We should all hope Barack Obama too will recognize the need for a role reversal by deciding early that - despite his campaign promises and past predilections - he must strengthen, not savage, our national security posture.

To be sure, this would be a breathtaking departure given the commitments Mr. Obama recently made on the hustings. For example, he undertook to reduce defense spending (inspiring one of his congressional allies, Rep. Barney Frank, to offer an opening bid of a 25 percent cut), abolish nuclear weapons, and end funding for “unproven” missile defenses. He also pledged to repeal the prohibition against homosexuals serving in the military. And he promised to withdraw U.S. forces from Iraq within 16 months, irrespective of conditions on the ground.

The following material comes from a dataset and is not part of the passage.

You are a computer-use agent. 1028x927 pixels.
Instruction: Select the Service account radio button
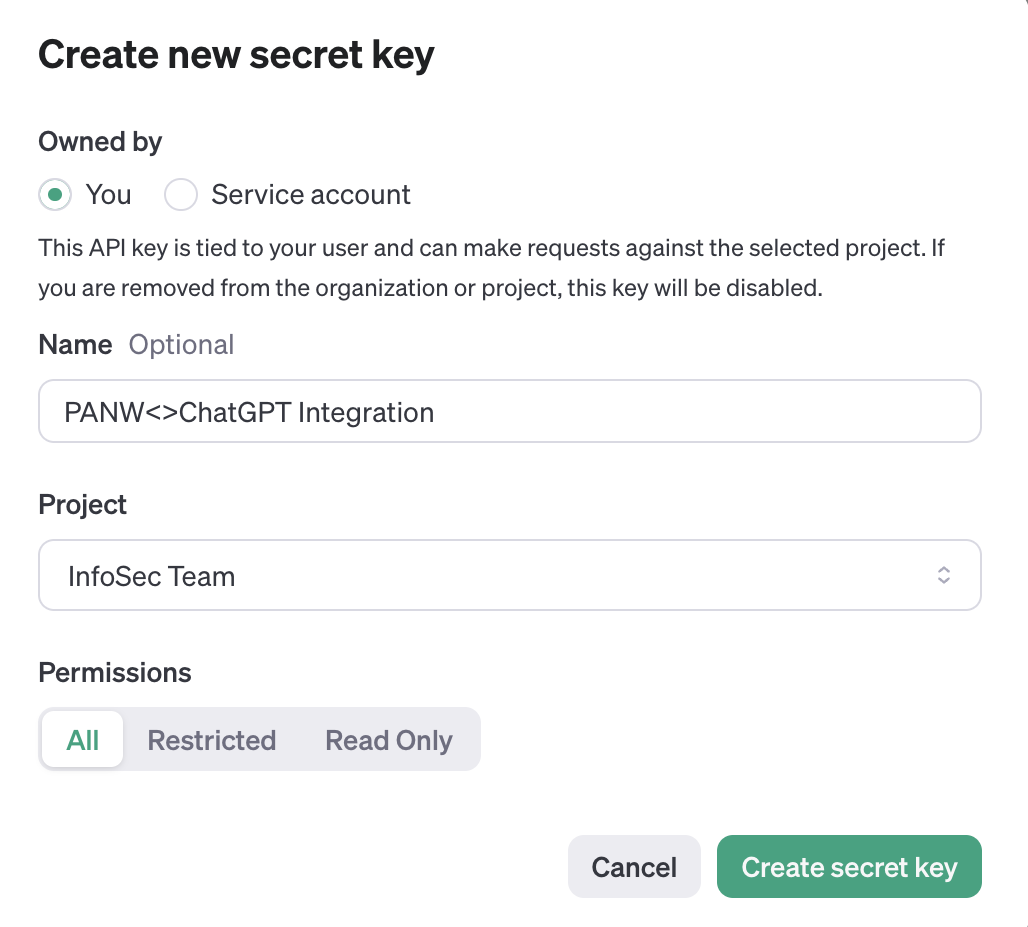[181, 195]
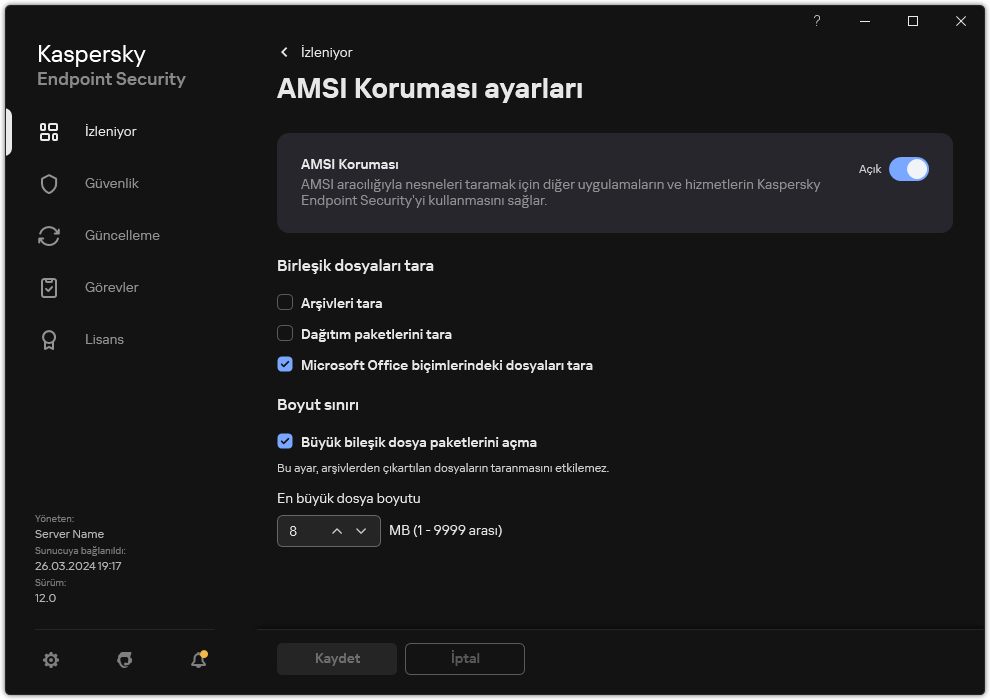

It is no exaggeration to say the cumulative effect of these commitments would be devastating to our security. The U.S. military has been waging two wars for most of the last seven years. Though the defense budget has grown dramatically over that period, necessary modernization of the armed services has been substantially deferred in favor of meeting the immediate requirements to fund combat and support operations and maintenance. Under these circumstances, even modest military spending cuts, let alone those contemplated by Mr. Frank, risk another “hollowing-out” of the armed forces of a kind not seen since another “progressive” Democrat, Jimmy Carter, occupied the White House in the late 1970s.

A failure to address the deteriorating condition of our nuclear deterrent and its supporting human and industrial infrastructure - to say nothing of pursuing a deliberate policy of eliminating these pillars of our national security posture - would be reckless. Like it or not, we live in a world in which all of the other declared nuclear powers (and a few undeclared ones) are busily upgrading their arsenals. The combination of such armaments with ever-expanding capabilities to deliver them via ballistic missiles makes U.S. anti-missile systems, even less-than-perfect ones, more needed than ever.

For the foregoing reasons, among others, the nation’s all-volunteer military is already under considerable stress. Changing the basis on which those volunteers enlisted - namely, that they would not have to live and work in settings of forced intimacy with people of the same sex who might find them attractive - would have a traumatic effect on recruitment, retention and morale. In time of war, it would not be merely reckless but the height of folly to jeopardize the good order and discipline of the armed forces.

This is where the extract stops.